We are however currently investigating markers of T and B cell function, inflammation (TNFa and IL6), adipokines, (adiponectin and leptin), and lipid metabolism (lipoprotein lipase, and fatty acid synthase) with immuno-histochemical analysis of the sentinel lymph nodes of obese women with breast cancer in whom we found a strong association between enlarged fat-infiltrated lymph nodes and nodal metastases when adjusted for clinical and tumor characteristics. We do not have preliminary data to share at this time. Unfortunately, we did not have serum markers or nodal tissue for analysis in this gastric bypass cohort

What is the significance of patients with fat-expanded modes on both pre- and post-bypass surgery? Any explanation?

Our current hypothesis is that lymph nodes infiltrated by fat may be subject to similar ectopic adipose-induced dysfunction identified in other organs infiltrated by fat such as the liver and skeletal muscle. In the lymphatic system, ectopic fat may affect nodal function via inflammation that induces cortical dysfunction, as well as compression of hilar vessels and efferent lymphatic channels that prevent adequate lymphatic flow out of the lymph node to join the venous system via the thoracic duct. Both of these mechanisms may impair the role of the lymphatics in lipid clearance. In particular, significant post-bypass surgery weight loss may diminish hilar fat in the lymph nodes and relieve compression on the efferent lymphatics thereby improving lipid clearance.

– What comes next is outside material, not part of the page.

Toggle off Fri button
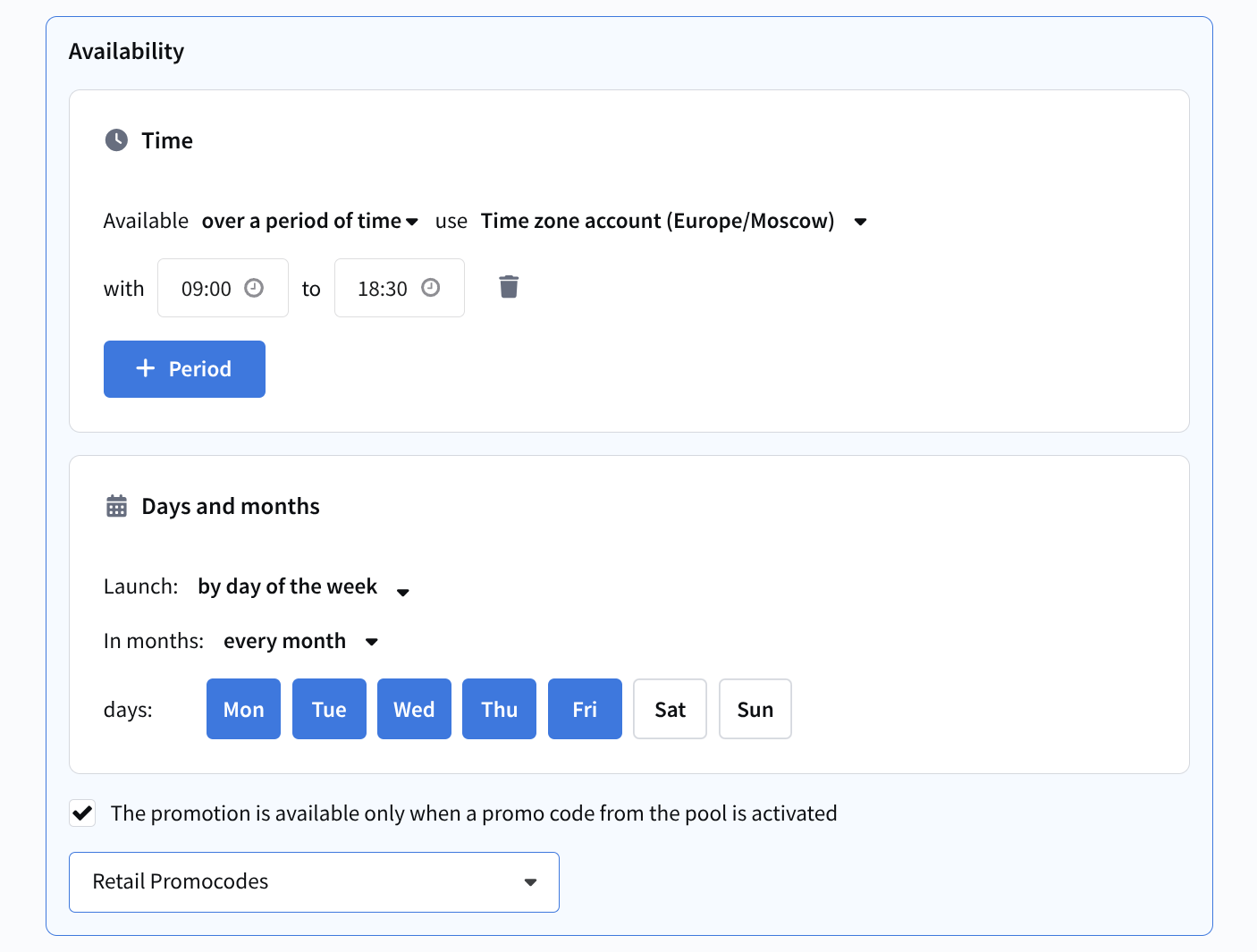 [x=585, y=709]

What is the relevance of findings if about 25% (n=40) of patients were excluded because fat-expanded modes on both pre- and post-bypass surgery; no lymph nodes visualized in the 126 axilla (n = 21,13%) or normal lymph nodes (n = 10, 6.4%). So, basically, about 50% of patients were excluded due to lymph node size measurements issues. Is this significant? Is not the study biased?

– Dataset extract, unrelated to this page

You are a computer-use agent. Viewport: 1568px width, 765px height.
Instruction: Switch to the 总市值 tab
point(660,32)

This is a very interesting question and we appreciate the opportunity to discuss lymph node visibility. Reported mammographic visibility of axillary nodes among all women ranges from 50-78% due variable patient mobility, mammographic technique (positioning and compression), and anatomic variation in node location, size and number. Our results are within this range: 80% women had axillary nodes visible on pre or post bypass surgery mammograms while 54% women had visible nodes on both pre and post bypass mammograms. In a recent study evaluating fatty nodes in obese women with breast cancer, we measured fat-infiltrated nodes on mammograms and breast MRI. We found that non-visualized lymph nodes on mammograms were associated with exams performed at outside institutions. This finding supports the role of mammographic technique in visibility of axillary nodes (positioning and degree of compression).

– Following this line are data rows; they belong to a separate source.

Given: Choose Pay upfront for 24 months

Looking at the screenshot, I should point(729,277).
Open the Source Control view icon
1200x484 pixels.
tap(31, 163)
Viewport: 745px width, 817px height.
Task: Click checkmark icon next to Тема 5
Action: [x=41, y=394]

We further found that breast MRI affords visualization of a larger number of axillary nodes compared to mammography due to a larger field of view that includes level 1, 2, and 3 axillary nodes compared to partial visualization of level 1 axillary nodes on mammograms. The mean size of MRI-detected nodes was significantly larger than mammographically-detected nodes and was due to larger size and increased fat within deep level 1 and 2 nodes compared to more superficial mammographically visualized level 1 nodes. Nonetheless, both mammographic and MRI-detected fatty nodes were independently associated with higher likelihood of nodal metastases.

Importantly, with breast MRI for comparison, we did not find any significant differences among women with visualized and non-visualized axillary nodes and breast cancer outcomes. The mechanisms responsible for nodal metastases and metabolic changes are presumably different (although there may be some overlap), and we therefore cannot exclude the possibility that non-visualized nodes bias our results. Future studies may benefit from availability of MRI or CT to better visualize changes in lymph node size in patients with significant weight loss.

 

Round 2

Reviewer 3 Report

Thank you very much for addressing reviewer´s concerns.